“Não aprendemos nada com a tragédia da Samarco/Vale em Mariana”? “Será que agora vamos aprender com a tragédia da Vale em Brumadinho?”
Essas frases têm sido repetidas várias vezes depois que centenas de pessoas morreram na mais nova grande tragédia brasileira.
Ouso dizer que não há muito a aprender em termos de projeção e prevenção de risco das grandes tragédias nacionais. Os riscos são conhecidos e os especialistas sabem preveni-los. Uma evidência disso é que, a cada tragédia, analistas de riscos narram ao vivo em redes de televisão o que deu errado, as falhas gritantes e as tecnologias, procedimentos e políticas para prevenir tais riscos, considerando as melhores práticas internacionais. Ou seja, não somos burros.
Se não somos burros, por que não adotamos as melhores práticas? Várias reportagens mostraram que depois dos acidentes os órgãos de controles e o judiciário não puniram os responsáveis. Alguns políticos tentaram endurecer as regras, mas foram bloqueados por outros políticos favoráveis as mineradoras – sem surpresa, aqueles que foram financiados pelo setor.
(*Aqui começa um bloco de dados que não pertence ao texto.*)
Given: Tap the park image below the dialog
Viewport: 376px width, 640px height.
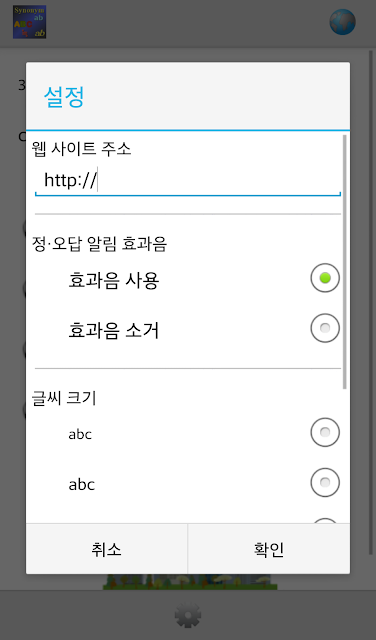Looking at the screenshot, I should point(190,582).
Ao contrário do esperado, em Minas Gerais as regras foram enfraquecidas para facilitar um licenciamento ambiental mais rápido. Tudo isso foi feito a despeito de especialistas e ativistas ambientais que demandavam mais rigor.
Um padrão similar tem sido observado em relação ao desmatamento que é uma tragédia com enormes impactos sociais e ambientais. A poluição gerada pelas queimadas para limpar as áreas desmatadas adoece e mata milhares de pessoas todos anos.
Depois de um pico de desmatamento em 2004, o Brasil ouviu especialistas e adotou melhores práticas, incluindo: a criação de unidades de conservação, o reconhecimento de direitos indígenas sobre os seus territórios, o foco da fiscalização em municípios com maiores índices de desmatamento, o confisco de bens associados a crimes ambientais e o corte de crédito rural para quem não cumprisse leis ambientais. Além disso, empresas pressionadas por campanhas ambientais se comprometeram a boicotar soja de áreas desmatadas após 2006. A taxa de desmatamento caiu cerca de 80% entre 2005 e 2012.
A queda do desmatamento reduziu a poluição e salvou cerca de 1.700 vidas por ano. Isso equivale a ter evitado por ano 90 vezes o número de mortes da tragédia da Samarco/Vale em Mariana e quase seis vezes o número de mortes da tragédia da Vale em Brumadinho.
Apesar do sucesso contra o desmatamento, em 2012 o Congresso e a presidente Dilma perdoarem parte do desmatamento ilegal. A elite política ignorou alertas da Sociedade Brasileira para o Progresso da Ciência e uma petição com 1,3 milhão de assinaturascontra o perdão de crimes ambientais e o enfraquecimento do Código Florestal. Os políticos também reduziram algumas unidades de conservação que comprovadamente ajudam a reduzir o desmatamento. Além disso, o Ministro do Meio Ambiente pediu desculpas a fazendeirosapós o Ibama embargar fazendas e frigoríficos que produziam e comercializavam carne oriunda de áreas embargadas. Como resultado de todas essas práticas, a taxa de desmatamento desde então subiu 71% na Amazônia. Em fevereiro de 2018, o Supremo Tribunal Federal, que havia sido questionado, validou a anistia de crimes ambientais. Portanto, se nada mudar, as doenças e mortes causadas por poluição oriunda das queimadas vão continuar.
Desses casos evidenciam-se dois grandes motivos para a falta de aprendizado sobre as tragédias ambientais. De um lado, quem se importa com o as perdas ambientais, o sofrimento humano é impotente, mesmo quando usa os melhores argumentos científicos. De outro, parte significativa da elite empresarial e do poder público é cruel – não se importa com o sofrimento causado por suas ações e omissões.
O Brasil só vai prevenir tragédias se os atuais impotentes aumentarem seu poder frente aos cruéis. Do contrário, vamos continuar parecendo burros incapazes de aprender as lições das tragédias.